As you can see, the script works fine until it has to deal with the SSD, whereupon it breaks when it has to deal with the drive's weird output of 128 and 0 degrees!
Obviously though, SSD's aren't going to have to be monitored for temperature in this way, so I didn't include it in the script on my system.

As you can see, the script is set to hibernate the system instead of shutting down and sends all output (Warning as well as Critical) to the log file.
To enable the hibernation feature, just install pm-utils:

Code: Select all

sudo apt-get install pm-utils


I have been recording and modifying a walk-through for my own reference, detailing all of the steps I have taken during my server installation so far (like the one above), so perhaps I can post it on this site when I get the opportunity.

I'm not sure that the Tips section would be the best place for it though, as it may be a bit raw and non-specific.

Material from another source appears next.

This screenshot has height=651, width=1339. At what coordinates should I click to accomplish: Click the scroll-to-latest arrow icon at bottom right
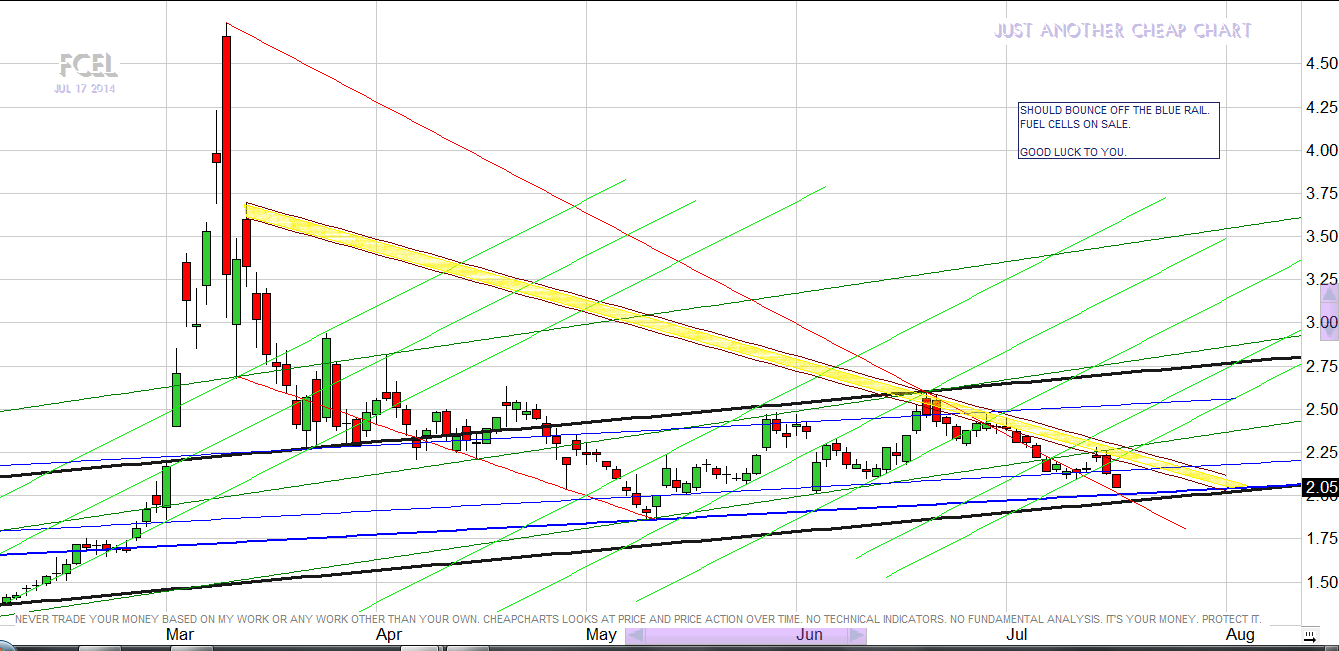(x=1309, y=635)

What do you think?

EDIT: A version if this method, using disk/by-id instead of uuid, is here: http://forum.havetheknowhow.com/viewtopic.php?p=1995#p1995.

Re: Thermal Shutdown and UUID

Posted: August 1st, 2012, 9:15 am
by Ian
This is a great tip, thank you. :thumbup:

I've been meaning to look into UUIDs (I don't use them myself) and this thread will serve as a gentle reminder for me! ;)

Thanks again.

Ian.

ps. Yeah, please feel free to post as much as you like :clap:

Re: Thermal Shutdown and UUID

Posted: August 1st, 2012, 9:25 am
by Beeblebear
Morning!

I thought of a better way of doing this last night, but it was getting very late and so I didn't follow it through.

I will post it in it's own thread and link to it here.

Re: Thermal Shutdown and UUID

Posted: August 1st, 2012, 9:29 am
by Ian
I'll look forward to that cos how you've done it above is how I would have done it :crazy:

Re: Thermal Shutdown and UUID

Posted: August 1st, 2012, 10:43 am
by Beeblebear
I've posted another version of this at:

viewtopic.php?f=12&t=471

It doesn't quite work yet, but I'll edit it when I figure it out.